··· Source information ···

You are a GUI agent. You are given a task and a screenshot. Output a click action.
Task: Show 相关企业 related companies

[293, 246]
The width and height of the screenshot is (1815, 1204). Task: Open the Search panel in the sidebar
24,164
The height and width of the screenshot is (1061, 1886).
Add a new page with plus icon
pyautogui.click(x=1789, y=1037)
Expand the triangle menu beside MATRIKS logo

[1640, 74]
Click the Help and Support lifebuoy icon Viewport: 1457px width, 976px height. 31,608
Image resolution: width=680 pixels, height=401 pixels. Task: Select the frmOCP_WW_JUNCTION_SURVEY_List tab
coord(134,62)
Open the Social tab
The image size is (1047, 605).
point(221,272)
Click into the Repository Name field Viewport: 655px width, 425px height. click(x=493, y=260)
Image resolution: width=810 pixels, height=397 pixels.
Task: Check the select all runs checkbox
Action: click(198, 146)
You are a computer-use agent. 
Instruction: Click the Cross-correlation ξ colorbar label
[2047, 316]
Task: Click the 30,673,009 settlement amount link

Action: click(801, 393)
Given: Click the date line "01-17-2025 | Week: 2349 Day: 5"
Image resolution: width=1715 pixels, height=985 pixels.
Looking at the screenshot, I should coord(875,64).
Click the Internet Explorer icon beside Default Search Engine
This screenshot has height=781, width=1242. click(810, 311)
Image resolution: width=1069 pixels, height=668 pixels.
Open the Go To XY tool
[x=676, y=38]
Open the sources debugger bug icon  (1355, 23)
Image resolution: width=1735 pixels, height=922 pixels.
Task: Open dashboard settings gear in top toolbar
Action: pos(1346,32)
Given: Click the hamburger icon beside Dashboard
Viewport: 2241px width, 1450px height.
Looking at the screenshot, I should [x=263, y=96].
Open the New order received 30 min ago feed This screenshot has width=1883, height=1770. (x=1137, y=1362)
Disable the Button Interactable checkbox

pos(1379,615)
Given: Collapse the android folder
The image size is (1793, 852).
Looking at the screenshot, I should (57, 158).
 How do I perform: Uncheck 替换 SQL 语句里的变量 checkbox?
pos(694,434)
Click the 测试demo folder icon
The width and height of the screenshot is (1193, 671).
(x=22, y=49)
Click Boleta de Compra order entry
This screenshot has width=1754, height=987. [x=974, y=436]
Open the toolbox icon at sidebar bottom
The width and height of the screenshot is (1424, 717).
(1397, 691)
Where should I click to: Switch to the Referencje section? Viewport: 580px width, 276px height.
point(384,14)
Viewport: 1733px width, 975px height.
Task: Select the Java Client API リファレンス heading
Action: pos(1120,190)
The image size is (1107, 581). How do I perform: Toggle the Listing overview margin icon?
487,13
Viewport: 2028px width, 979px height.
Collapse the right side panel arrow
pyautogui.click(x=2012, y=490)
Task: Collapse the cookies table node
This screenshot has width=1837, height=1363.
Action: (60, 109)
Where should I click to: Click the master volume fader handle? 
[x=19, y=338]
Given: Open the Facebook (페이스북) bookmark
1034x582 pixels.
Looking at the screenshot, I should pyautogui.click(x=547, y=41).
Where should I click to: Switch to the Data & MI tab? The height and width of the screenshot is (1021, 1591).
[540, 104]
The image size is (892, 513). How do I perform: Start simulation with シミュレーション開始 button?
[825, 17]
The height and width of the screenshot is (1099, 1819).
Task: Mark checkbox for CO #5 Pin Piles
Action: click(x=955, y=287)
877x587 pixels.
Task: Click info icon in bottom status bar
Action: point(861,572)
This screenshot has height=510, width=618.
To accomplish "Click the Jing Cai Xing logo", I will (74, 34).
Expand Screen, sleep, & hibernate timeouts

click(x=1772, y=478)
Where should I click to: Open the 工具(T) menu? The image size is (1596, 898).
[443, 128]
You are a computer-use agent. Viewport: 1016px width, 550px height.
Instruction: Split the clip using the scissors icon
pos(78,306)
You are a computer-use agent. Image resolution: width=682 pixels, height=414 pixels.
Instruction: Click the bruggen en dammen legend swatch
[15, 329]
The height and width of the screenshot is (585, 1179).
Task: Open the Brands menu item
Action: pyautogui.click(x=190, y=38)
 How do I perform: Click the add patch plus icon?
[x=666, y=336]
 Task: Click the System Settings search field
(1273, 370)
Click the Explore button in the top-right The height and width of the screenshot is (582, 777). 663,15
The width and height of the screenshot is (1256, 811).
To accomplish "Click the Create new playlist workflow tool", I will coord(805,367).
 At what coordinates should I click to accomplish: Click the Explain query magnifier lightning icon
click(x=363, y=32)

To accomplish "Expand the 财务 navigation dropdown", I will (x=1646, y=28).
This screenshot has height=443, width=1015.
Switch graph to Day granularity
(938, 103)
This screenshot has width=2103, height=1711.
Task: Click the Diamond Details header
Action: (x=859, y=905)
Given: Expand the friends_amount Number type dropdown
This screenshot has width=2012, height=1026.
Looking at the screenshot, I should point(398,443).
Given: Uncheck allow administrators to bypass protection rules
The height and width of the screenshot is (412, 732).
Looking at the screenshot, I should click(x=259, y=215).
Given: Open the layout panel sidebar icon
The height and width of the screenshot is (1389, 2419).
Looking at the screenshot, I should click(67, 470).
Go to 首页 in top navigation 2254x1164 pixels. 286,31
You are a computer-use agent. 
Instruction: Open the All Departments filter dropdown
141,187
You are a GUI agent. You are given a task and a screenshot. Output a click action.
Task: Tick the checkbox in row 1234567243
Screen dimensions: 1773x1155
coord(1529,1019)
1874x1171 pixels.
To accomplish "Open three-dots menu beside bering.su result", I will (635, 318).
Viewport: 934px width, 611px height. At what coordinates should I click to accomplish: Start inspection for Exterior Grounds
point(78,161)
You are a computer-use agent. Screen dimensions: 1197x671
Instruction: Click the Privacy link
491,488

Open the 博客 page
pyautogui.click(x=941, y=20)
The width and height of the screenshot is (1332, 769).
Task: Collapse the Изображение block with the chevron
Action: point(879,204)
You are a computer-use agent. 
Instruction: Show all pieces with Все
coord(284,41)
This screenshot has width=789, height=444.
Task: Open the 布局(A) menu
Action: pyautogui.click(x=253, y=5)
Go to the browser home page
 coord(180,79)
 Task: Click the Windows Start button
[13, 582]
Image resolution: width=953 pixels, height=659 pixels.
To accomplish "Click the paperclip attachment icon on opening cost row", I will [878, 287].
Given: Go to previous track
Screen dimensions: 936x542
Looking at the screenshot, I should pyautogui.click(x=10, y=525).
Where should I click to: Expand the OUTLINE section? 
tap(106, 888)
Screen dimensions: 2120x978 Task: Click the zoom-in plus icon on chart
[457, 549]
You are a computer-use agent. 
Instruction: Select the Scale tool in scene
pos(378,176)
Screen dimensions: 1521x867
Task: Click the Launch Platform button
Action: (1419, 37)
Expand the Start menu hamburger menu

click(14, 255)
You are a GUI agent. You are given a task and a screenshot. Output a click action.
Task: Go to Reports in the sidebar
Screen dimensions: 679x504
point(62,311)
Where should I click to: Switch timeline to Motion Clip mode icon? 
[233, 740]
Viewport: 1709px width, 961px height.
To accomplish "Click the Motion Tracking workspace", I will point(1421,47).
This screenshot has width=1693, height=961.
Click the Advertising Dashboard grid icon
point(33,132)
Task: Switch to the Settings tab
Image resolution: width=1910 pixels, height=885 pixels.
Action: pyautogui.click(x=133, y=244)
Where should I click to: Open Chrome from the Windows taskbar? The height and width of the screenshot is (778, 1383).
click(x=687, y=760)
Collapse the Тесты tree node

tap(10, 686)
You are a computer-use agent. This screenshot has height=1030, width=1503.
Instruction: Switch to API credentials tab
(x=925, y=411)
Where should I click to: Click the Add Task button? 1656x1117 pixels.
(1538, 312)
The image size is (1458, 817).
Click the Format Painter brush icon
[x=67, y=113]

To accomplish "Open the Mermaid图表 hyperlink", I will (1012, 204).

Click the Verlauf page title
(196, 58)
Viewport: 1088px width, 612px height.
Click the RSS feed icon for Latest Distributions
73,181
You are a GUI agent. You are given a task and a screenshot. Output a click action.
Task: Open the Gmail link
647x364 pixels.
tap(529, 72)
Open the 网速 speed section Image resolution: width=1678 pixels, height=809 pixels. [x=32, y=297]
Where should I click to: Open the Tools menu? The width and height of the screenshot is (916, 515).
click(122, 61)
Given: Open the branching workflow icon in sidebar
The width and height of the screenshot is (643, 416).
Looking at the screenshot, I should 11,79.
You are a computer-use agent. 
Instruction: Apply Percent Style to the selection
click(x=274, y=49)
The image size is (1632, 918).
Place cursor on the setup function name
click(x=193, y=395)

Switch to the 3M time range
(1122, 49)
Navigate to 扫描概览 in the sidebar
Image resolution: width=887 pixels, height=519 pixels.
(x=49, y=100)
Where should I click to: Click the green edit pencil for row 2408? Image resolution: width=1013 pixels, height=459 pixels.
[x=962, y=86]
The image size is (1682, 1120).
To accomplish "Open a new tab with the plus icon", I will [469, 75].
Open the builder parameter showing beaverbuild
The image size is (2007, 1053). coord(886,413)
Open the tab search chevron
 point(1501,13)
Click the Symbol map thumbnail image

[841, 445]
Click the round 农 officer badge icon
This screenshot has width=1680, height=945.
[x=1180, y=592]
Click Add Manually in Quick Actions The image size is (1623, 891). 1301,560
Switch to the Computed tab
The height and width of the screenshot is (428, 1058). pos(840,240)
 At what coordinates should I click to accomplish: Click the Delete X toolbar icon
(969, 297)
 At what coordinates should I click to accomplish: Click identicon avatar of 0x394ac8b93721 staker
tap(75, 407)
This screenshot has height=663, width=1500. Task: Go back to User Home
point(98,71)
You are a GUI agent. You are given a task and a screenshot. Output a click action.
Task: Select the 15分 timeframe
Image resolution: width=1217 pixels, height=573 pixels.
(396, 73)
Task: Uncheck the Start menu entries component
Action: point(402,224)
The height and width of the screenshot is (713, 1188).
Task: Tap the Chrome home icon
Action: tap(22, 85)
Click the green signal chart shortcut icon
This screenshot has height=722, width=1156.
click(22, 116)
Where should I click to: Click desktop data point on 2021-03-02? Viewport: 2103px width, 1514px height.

···

-- Your objective --
Filter the records down to the lines that contain the string "workflow", and copy those lines.

-- Task answer --
To accomplish "Click the Create new playlist workflow tool", I will coord(805,367).
Given: Open the branching workflow icon in sidebar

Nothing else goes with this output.